Home on the Range

Dr. Brewster Higley

After receiving an invitation to the Second Great American Local Poem And Song Genealogy Challenge, I immediately began reflecting on the poets in my family history, and Dr. Brewster Higley came immediately to mind. Granted he’s a fourth cousin, five times removed, but still related nonetheless!

Dr. Brewster M. Higley wrote the following poem in 1873 while he was living in the cabin of his homestead on Beaver Creek, New Gaylord, Smith County, Kansas. At the urging of friends, he showed his verses to Dan Kelley, a member of the Harlan Brother orchestra. Kelley had been a bugler in the Union army during the Civil War and had the ability to compose music. On his way home, Kelley hummed while he thought about Dr. Higley’s poem. Once home, he wrote down the notes on a piece of wrapping paper, and hummed the tune and played it on his violin until it was safely fixed in his mind. Click HERE to hear the song.
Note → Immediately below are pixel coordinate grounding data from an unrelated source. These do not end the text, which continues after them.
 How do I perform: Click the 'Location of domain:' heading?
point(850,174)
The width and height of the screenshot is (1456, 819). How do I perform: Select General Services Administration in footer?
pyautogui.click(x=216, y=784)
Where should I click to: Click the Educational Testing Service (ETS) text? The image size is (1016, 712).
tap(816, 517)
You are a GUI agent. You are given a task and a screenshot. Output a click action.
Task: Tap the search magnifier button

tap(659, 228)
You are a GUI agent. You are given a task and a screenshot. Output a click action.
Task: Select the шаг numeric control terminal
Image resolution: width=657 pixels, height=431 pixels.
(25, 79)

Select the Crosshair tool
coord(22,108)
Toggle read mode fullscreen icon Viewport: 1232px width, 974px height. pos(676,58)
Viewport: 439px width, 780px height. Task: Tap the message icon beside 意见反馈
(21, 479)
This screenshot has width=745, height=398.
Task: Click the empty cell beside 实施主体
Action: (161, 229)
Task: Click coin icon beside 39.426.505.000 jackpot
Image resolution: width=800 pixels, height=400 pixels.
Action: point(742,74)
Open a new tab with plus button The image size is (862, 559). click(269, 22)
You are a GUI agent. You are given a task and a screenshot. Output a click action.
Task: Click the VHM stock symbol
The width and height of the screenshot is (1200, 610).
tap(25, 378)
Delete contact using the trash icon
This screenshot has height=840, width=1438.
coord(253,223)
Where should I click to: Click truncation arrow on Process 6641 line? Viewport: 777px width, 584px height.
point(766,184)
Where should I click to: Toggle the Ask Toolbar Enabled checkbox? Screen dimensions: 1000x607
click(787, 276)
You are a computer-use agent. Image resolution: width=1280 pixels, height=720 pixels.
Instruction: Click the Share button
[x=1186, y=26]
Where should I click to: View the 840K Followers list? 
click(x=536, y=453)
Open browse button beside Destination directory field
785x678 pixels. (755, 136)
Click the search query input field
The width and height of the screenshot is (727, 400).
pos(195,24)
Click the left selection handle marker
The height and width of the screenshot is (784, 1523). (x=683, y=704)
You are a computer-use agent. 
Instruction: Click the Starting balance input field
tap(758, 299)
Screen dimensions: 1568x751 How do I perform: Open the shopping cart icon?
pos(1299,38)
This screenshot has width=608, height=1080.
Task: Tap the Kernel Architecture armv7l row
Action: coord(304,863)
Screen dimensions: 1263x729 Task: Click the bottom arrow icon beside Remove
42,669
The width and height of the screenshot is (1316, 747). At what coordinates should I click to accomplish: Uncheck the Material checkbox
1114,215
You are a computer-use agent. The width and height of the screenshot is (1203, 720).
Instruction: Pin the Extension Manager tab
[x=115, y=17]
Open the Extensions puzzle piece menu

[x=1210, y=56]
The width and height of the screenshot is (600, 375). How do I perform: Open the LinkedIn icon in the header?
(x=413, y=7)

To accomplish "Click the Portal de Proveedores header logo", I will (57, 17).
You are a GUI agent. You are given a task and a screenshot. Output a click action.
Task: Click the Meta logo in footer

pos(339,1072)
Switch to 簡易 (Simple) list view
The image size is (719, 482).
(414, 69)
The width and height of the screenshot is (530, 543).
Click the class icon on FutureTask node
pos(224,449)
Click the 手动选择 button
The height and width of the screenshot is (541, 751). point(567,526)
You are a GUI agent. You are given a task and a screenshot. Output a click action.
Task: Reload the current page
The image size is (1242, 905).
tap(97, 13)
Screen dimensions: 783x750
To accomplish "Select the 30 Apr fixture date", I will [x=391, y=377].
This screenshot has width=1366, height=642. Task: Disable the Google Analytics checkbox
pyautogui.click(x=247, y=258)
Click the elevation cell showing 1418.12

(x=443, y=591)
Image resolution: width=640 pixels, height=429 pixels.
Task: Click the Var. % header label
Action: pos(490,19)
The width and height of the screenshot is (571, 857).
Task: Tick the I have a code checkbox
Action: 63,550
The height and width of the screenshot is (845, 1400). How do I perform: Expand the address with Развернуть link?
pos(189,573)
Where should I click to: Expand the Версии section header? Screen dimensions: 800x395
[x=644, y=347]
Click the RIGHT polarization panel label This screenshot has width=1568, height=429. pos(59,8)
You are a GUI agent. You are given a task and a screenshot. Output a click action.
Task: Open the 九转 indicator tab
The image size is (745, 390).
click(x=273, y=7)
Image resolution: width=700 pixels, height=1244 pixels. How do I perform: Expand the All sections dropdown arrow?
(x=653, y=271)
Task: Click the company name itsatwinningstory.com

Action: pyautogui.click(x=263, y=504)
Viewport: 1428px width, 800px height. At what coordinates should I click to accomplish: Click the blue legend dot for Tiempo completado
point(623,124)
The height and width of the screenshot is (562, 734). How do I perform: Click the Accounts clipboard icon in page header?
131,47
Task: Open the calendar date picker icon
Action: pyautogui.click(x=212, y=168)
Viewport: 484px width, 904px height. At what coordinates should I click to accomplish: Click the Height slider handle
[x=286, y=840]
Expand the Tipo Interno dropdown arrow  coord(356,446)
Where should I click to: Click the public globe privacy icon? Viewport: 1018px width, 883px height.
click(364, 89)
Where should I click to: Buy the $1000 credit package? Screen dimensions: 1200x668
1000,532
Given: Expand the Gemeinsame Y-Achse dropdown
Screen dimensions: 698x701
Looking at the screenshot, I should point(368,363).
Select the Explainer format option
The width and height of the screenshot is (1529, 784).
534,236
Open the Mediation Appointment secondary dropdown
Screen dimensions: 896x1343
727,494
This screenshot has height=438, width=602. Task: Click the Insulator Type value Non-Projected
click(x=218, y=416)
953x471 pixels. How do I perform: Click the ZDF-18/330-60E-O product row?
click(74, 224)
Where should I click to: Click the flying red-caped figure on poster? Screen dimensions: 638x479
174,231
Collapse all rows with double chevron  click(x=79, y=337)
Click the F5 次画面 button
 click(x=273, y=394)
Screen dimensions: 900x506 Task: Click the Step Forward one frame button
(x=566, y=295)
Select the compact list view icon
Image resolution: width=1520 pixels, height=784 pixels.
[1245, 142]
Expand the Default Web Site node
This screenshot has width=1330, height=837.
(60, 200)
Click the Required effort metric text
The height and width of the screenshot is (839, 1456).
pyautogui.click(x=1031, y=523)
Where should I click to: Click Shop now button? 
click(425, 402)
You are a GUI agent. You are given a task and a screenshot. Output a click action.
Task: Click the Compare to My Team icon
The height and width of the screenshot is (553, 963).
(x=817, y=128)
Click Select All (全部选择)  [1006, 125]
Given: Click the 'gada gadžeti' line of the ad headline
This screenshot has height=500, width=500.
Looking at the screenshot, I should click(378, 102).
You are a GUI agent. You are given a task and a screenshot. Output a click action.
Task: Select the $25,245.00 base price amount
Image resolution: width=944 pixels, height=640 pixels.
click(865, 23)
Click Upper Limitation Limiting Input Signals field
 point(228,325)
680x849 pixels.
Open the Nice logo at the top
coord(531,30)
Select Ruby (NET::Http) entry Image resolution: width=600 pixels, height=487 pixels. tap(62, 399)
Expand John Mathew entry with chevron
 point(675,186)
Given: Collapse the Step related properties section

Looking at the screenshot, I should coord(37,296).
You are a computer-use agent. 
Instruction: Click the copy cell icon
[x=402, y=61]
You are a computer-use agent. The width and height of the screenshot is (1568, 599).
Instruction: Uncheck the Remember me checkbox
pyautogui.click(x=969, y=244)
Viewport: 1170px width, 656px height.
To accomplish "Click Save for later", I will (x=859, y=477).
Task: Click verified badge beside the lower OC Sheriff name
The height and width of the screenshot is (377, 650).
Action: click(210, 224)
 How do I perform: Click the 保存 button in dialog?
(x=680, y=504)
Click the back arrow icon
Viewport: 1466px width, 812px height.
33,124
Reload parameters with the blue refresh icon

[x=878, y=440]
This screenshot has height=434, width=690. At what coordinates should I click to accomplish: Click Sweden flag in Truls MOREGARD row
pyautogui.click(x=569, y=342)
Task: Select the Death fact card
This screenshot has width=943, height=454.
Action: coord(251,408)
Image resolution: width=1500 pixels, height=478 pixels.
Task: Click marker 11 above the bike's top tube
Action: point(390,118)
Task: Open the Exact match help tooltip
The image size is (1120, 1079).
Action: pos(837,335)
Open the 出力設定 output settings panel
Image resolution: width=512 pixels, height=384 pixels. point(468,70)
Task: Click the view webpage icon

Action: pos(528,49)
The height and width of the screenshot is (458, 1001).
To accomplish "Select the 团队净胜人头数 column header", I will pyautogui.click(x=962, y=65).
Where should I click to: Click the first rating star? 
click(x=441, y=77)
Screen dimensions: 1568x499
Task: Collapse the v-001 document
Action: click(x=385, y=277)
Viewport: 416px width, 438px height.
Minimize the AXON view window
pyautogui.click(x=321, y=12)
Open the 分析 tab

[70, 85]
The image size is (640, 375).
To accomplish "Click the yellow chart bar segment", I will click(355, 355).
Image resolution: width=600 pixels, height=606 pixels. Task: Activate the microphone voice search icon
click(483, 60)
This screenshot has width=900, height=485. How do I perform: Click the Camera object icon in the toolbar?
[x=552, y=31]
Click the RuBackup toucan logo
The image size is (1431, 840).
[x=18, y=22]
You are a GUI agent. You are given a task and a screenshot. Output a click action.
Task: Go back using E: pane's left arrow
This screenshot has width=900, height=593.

Read more about it at NPR.org

 

The Western Home

Oh, give me a home
Where the buffalo roam
Where the deer and the antelope play’
Where seldom is heard
A discouraging word,
And the sky is not cloudy all day.

“Chorus”
A home, a home
Where the deer and the antelope play,
Where never is heard a discouraging word
And the sky is not cloudy all day.
Oh, give me land the land
There the bright diamond sand
Throws its light on the glittering stream
Where glideth along
The graceful white swam
Like a maid in her heavenly dream.

Oh, give me the gale
Of the Solomon vale
Where the life stream of buoyancy flows
On the banks of the Beaver
Where seldom, if ever
Any poisonous herbage doth grow.

I love the wild flowers
In this bright land of ours,
I love, too, the wild curler’s scream
The bluffs and white rocks
And antelope flocks,
That graze on the mountain so green.

A home, a home
Where the deer and the antelope play,
Where never is heard
A discouraging word,
And the sky is not cloudy all day.

How often at night
When the heavens were bright
By the light of the twinkling stars,
Have I stood here amazed
And asked as I gazed
If there glory exceeds that of ours.

The air is so clear,
The breeze so pure,
The zephyr so balmy and light;
I would not exchange
My home here on range
Forever in assure so bright.

A home, a home
Where the deer and the antelope play;
Where never is heard
A discouraging word
And the sky is not cloudy all day.

(Thanks to the Kansas Heritage Group, http://www.kansasheritage.org)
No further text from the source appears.